Pengukuran kemampuan guru dalam mengelola proses pembelajaran merupakan salah
satu kegiatan yang tidak bisa dihindarkan dalam proses supervisi pembelajaran
(Sergiovanni, 1987). Prinsip dasar ini tampak jelas sekali pada langkah-langkah
pembinaan keterampilan pembelajaran guru. Menurut Marks, Stoops dan Stoops, sebagaimana
telah dibahas di muka, di mana salah satu langkahnya berupa analisis kebutuhan.

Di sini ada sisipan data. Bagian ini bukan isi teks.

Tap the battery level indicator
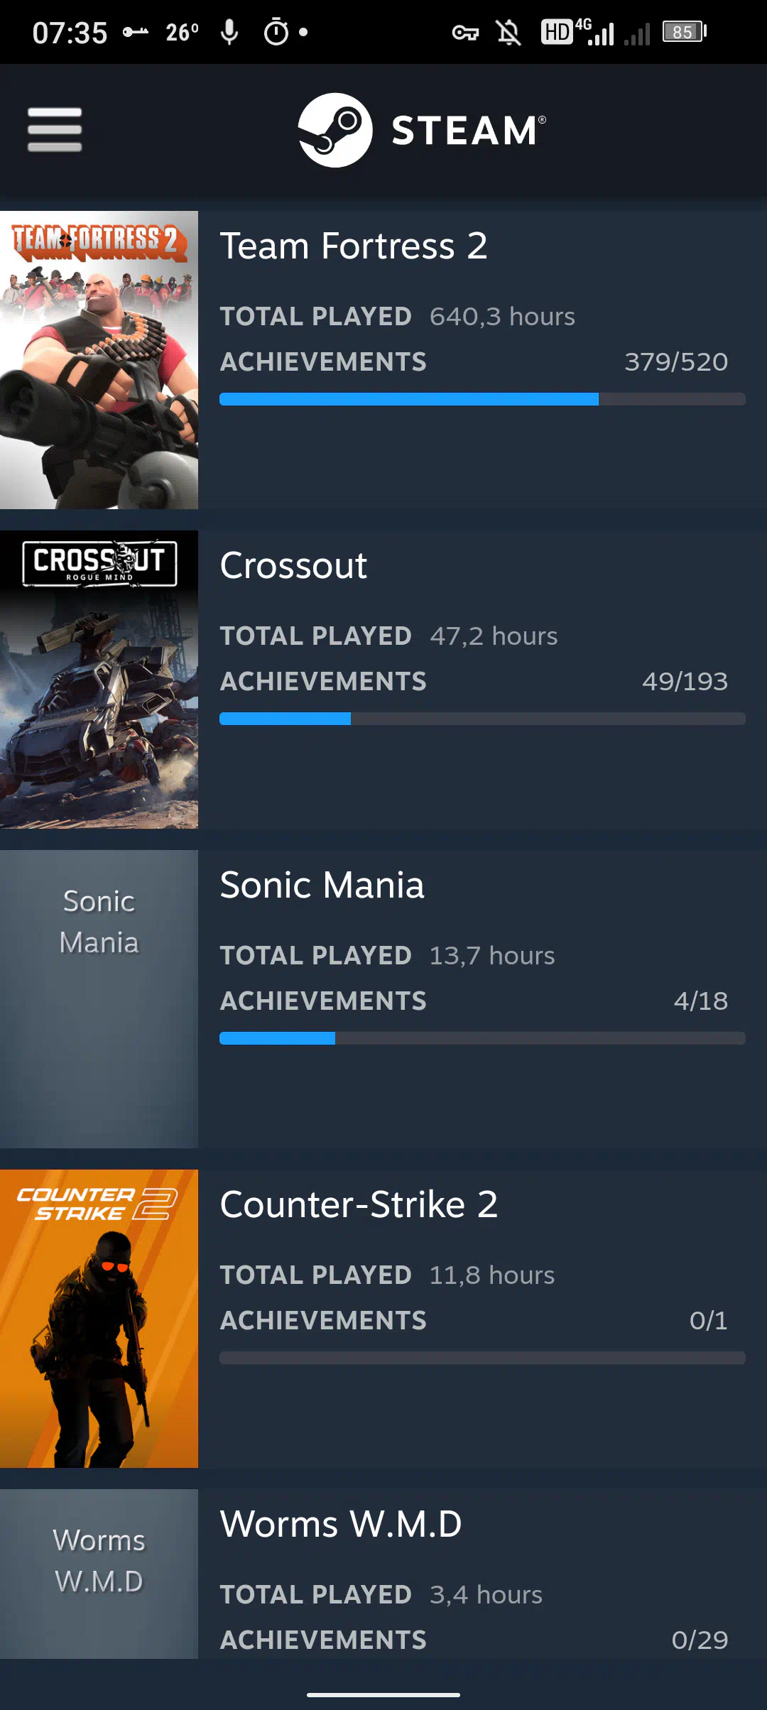The image size is (767, 1710). [x=684, y=32]
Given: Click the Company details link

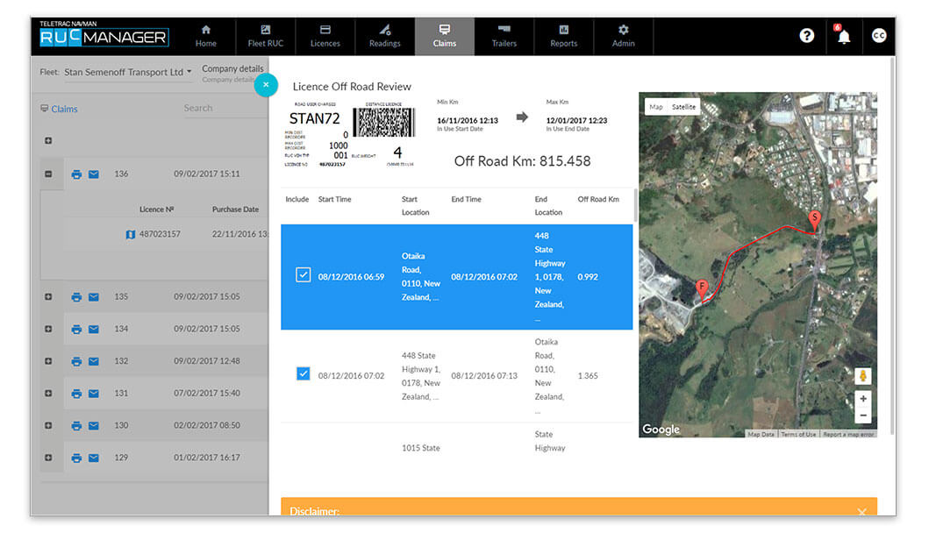Looking at the screenshot, I should [232, 68].
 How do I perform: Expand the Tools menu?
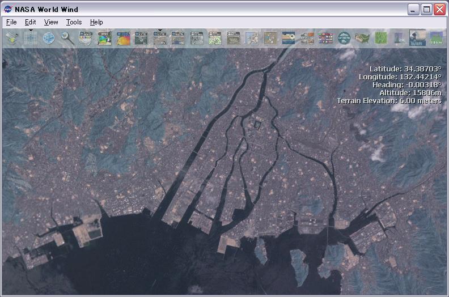[74, 22]
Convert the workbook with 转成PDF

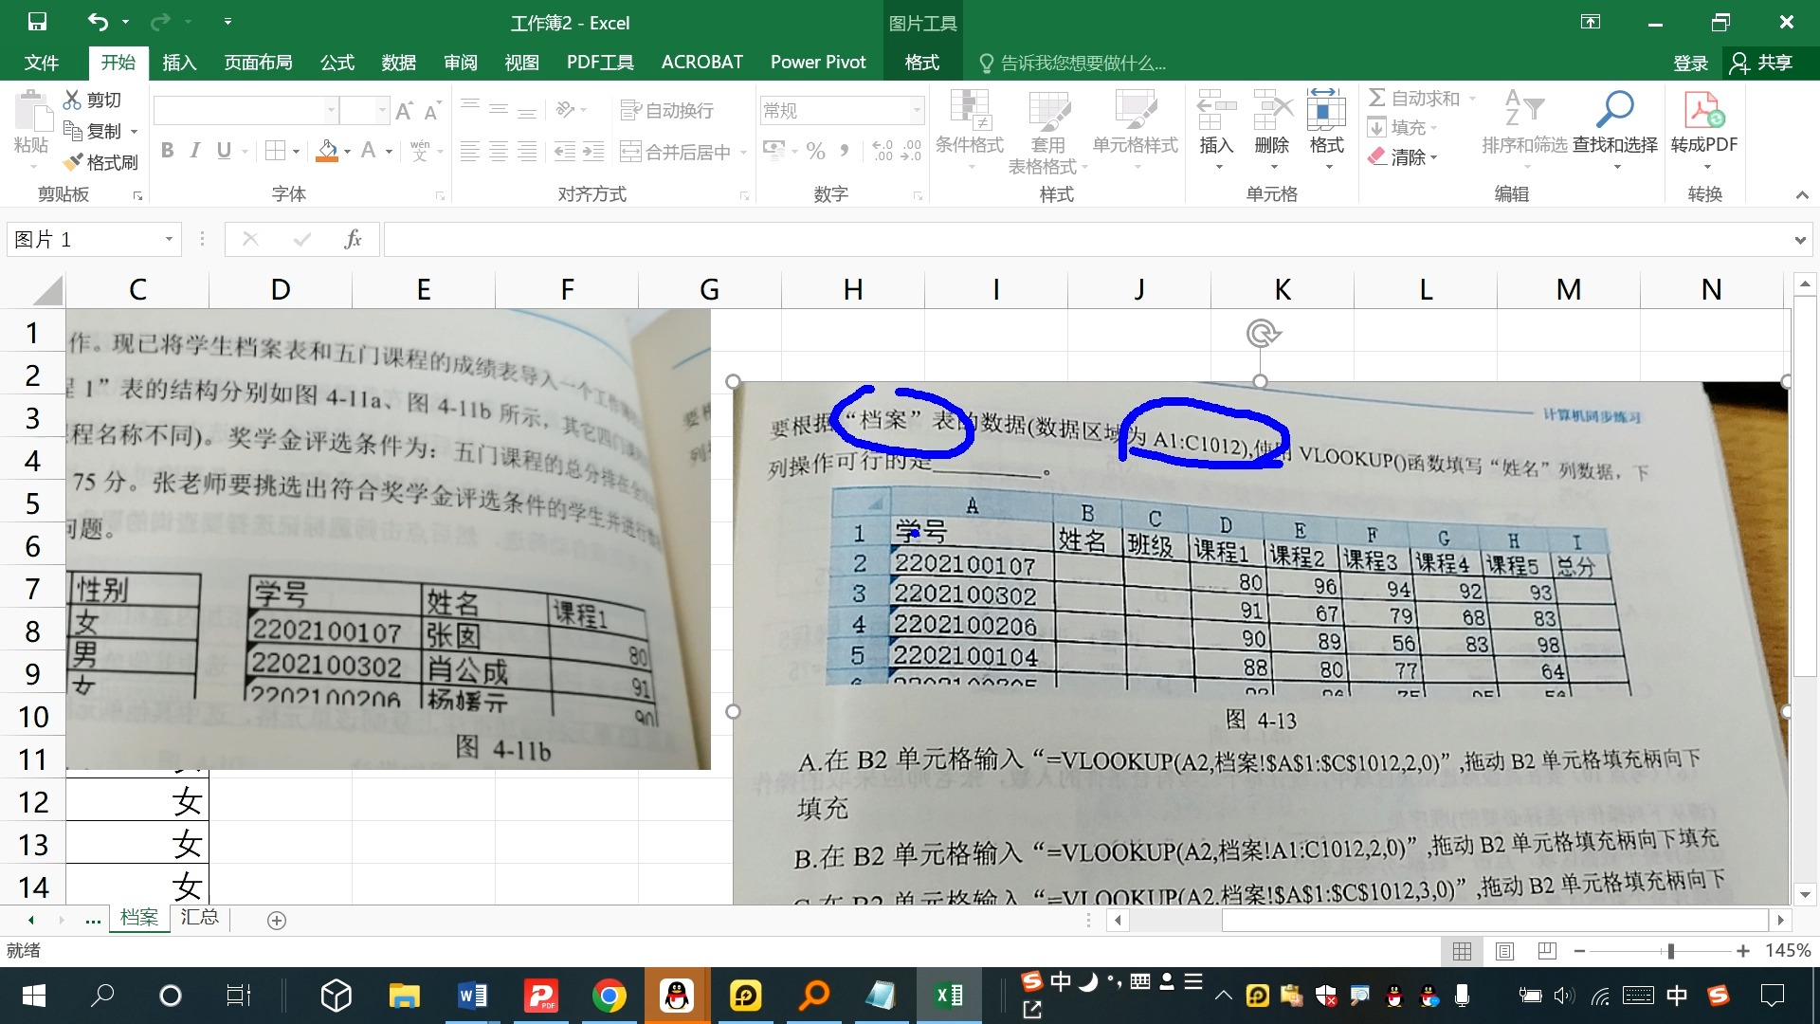[1703, 123]
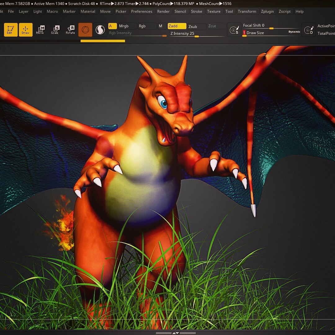Select the Edit mode icon
This screenshot has height=335, width=335.
tap(10, 29)
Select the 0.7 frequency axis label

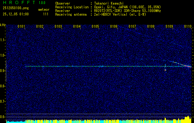point(3,101)
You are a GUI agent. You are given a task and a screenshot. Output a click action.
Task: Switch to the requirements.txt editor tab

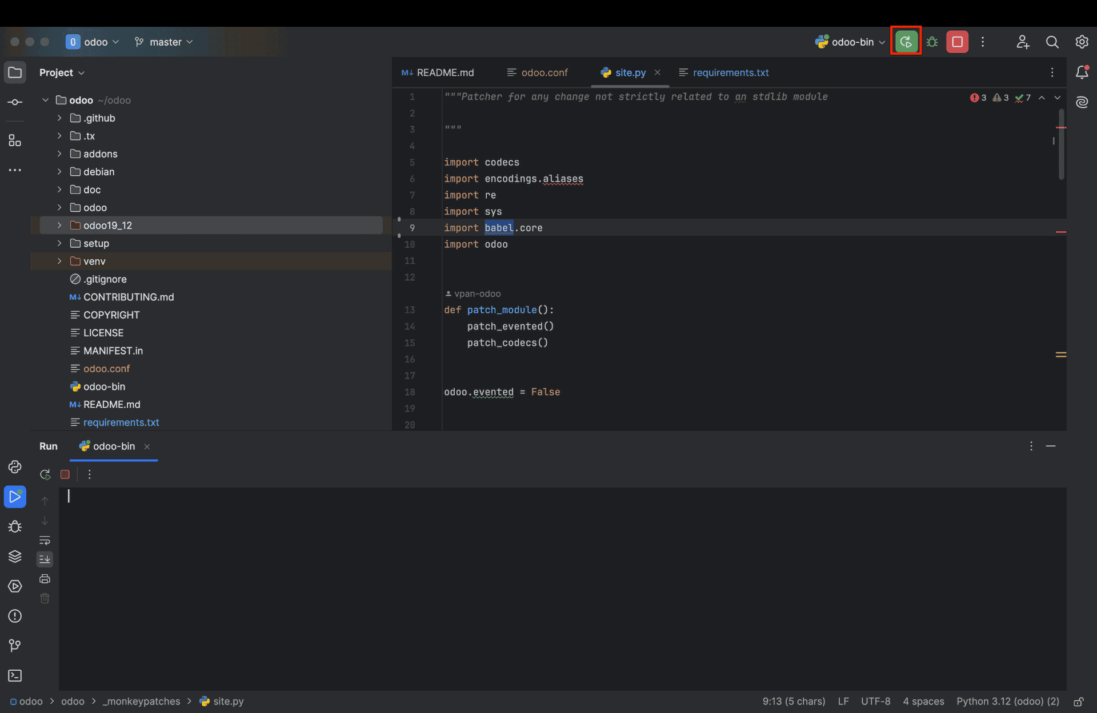730,72
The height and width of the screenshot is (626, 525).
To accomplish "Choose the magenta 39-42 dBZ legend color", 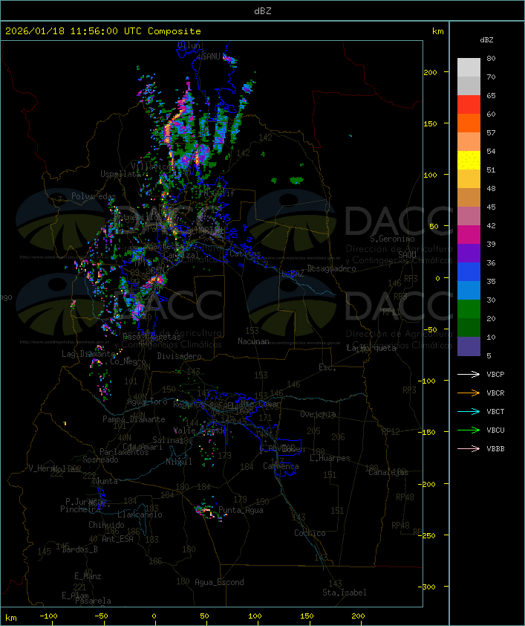I will pyautogui.click(x=469, y=235).
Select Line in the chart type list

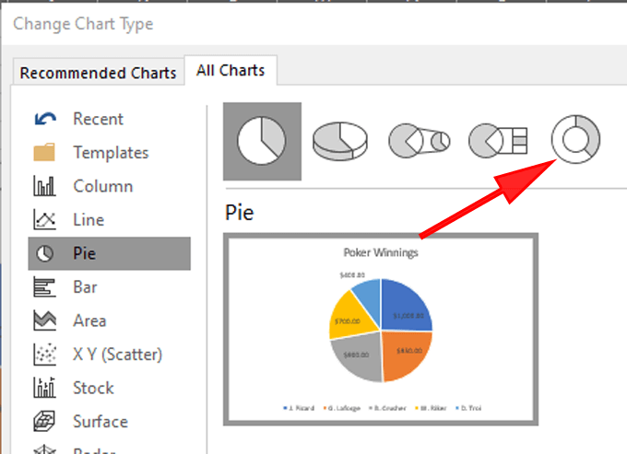click(89, 220)
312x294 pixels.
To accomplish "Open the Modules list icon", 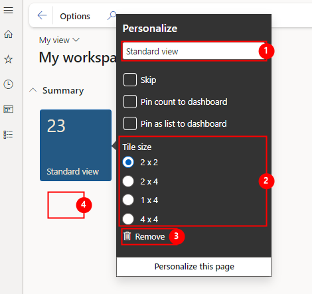I will click(8, 135).
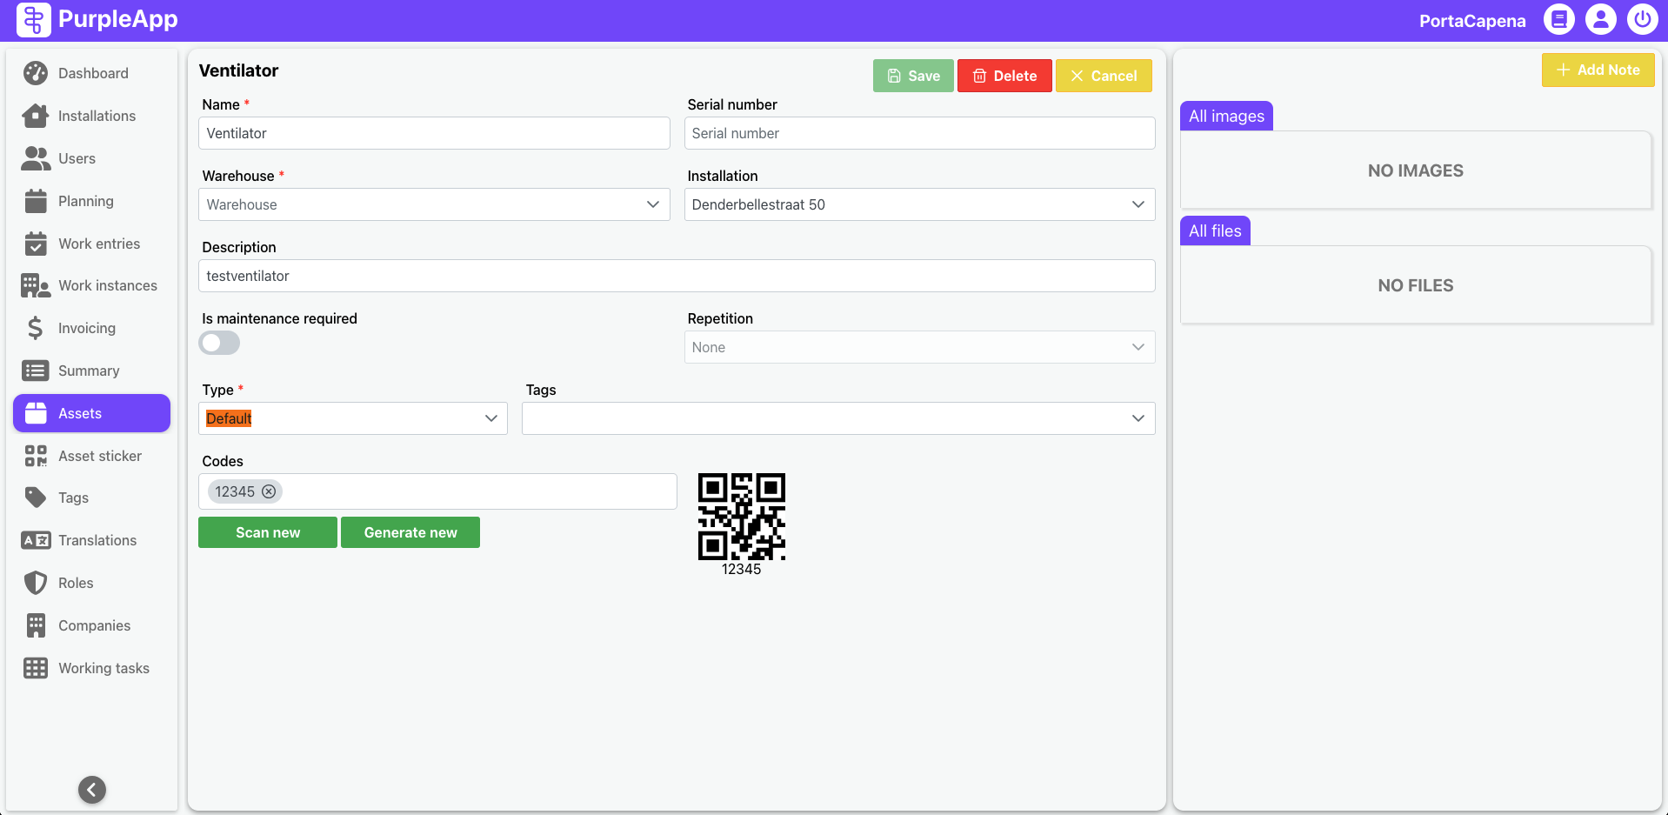Expand the Warehouse dropdown
The image size is (1668, 815).
tap(434, 204)
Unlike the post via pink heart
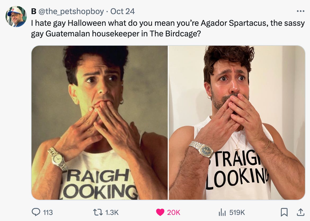The width and height of the screenshot is (310, 221). click(160, 212)
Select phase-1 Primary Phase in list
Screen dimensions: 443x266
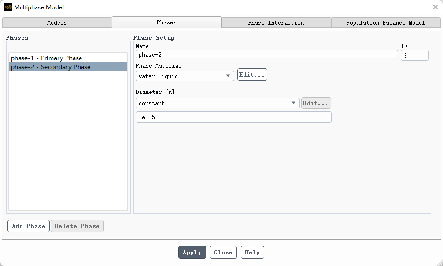46,58
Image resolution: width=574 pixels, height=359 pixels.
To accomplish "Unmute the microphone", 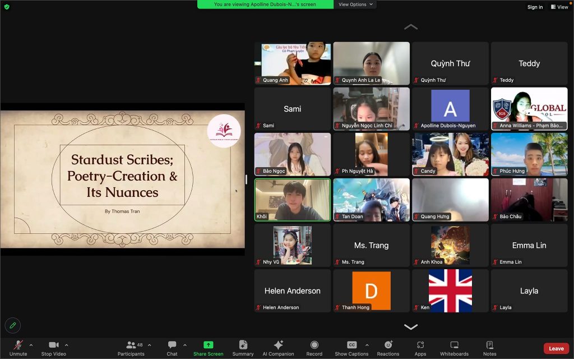I will tap(18, 347).
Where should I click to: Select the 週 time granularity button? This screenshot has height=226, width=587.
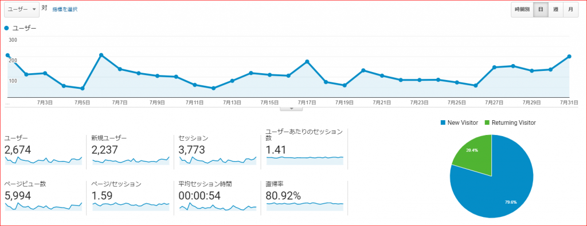tap(555, 10)
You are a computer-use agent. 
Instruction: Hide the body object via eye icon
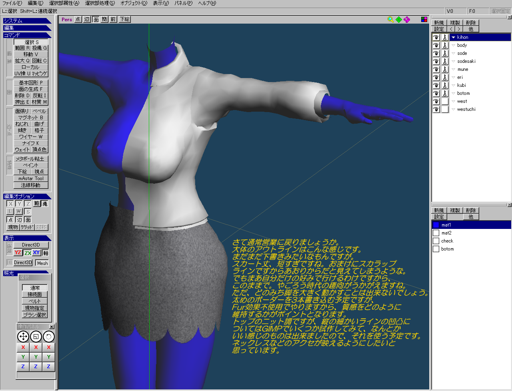[436, 45]
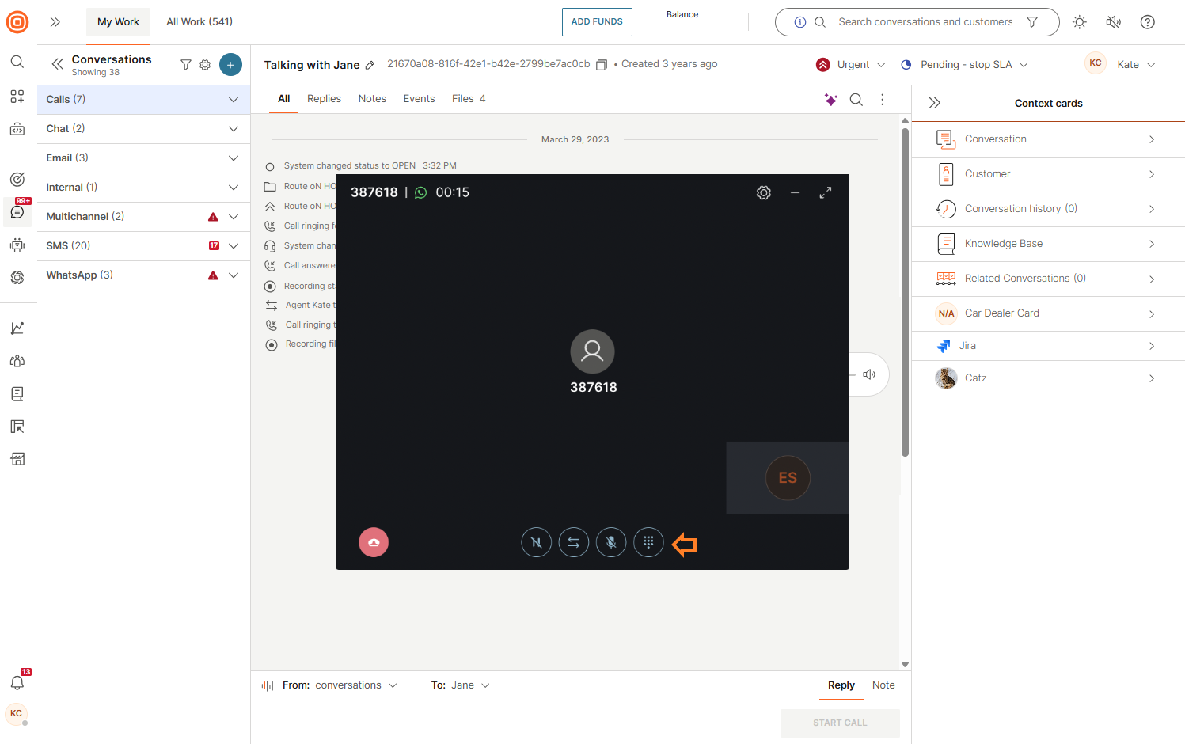Screen dimensions: 1185x744
Task: Click the ADD FUNDS button
Action: pos(597,22)
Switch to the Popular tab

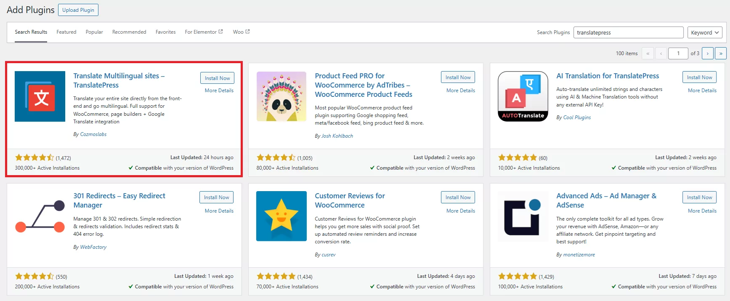94,32
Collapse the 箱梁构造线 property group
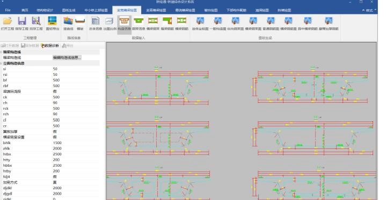The image size is (386, 200). click(x=1, y=52)
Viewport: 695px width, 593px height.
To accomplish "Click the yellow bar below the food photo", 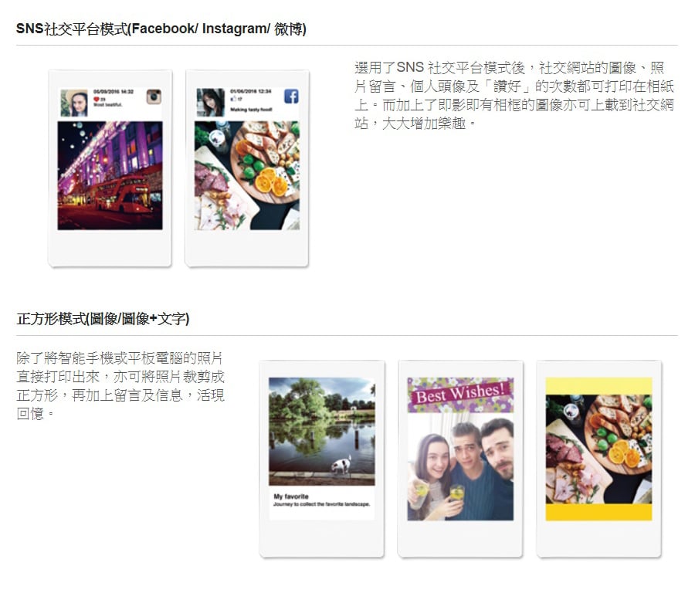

Esensial langkah atau fase analisis kebutuhan ini adalah mengukur pengetahuan
dan kemampuan untuk menentukan pengetahuan dan kemampuan mana pada guru yang
harus dibina. Ini berarti dalam setiap merencanakan dan memprogram supervisi akademik
selalu diperlukan instrumen pengukuran.
Instrumen pengukuran ini,
baik pengetahuan maupun kemampuan, bila berupa tes-tes tertentu yang secara
valid dan reliabel bisa mengukur pengetahuan dan kemampuan guru dalam mengelola
proses pembelajaran. Khusus untuk mengukur kemampuan guru, karena lebih
berbentuk performansi atau perilaku (behavioral),
biasanya digunakan instrumen observasi yang mengamati unjuk kerja guru dalam mengelola
proses pembelajaran. Instrumen ini banyak diambil dari yang sudah ada, yang
sudah valid dan reliabel, maupun dikembangkan sendiri oleh supervisor. Apabila kepala
sekolah ingin mengembangkan sendiri instrumen observasi maka disarankan agar
merujuk kepada jenis-jenis kemampuan pembelajaran yang menang harus dimiliki
oleh guru. Setiap jenis kemampuan yang dikembangkan dalam instrumen observasi
harus disediakan skala pengukuran. Ada bermacam-macam skala pengukuran,
misalnya skala tigas, skala lima, dan skala tujuh. Apabila digunakan skala
tiga, maka bentuknya menjadi tidak mampu (1) cukup mampu (2) dan mampu (3)
Apabila digunakan skala lima, maka bentuknya menjadi sangat kurang mampu (1)
kurang mampu (2) cukup mampu (3) mampu (4) dan sangat mampu (5). Nantinya
apabila telah digunakan, maka semakin kecil skor kemampuannya (kategori
kemampuannya) berarti semakin perlu dibina. Semakin rendah skornya berarti guru
semakin tidak mampu mengelola proses pembelajaran.
Departemen Pendidikan dan
Kebudayaan RI pernah mengembangkan satu instrumen pengukuran yang disebut
dengan Alat Penilaian Kemampuan Guru (APKG). APKG ini merupakan instrumen yang
kembangkan dan resmi digunakan untuk mengukur kemampuan guru yang bersifat generic essensial. Dikatakan generic karena kemampuan tersebut secara
umum harus dimiliki oleh setiap guru bidang studi apapun. Dikatakan essential
karena kemampuan tersebut merupakan kemampuan-kemampuan yang penting saja. Ini
tidak berarti bahwa kemampuan yang lain tidak perlu melainkan masih sangat
diperlukan hanya harus diukur melalui instrumen lainnya (Depdikbud, 1982).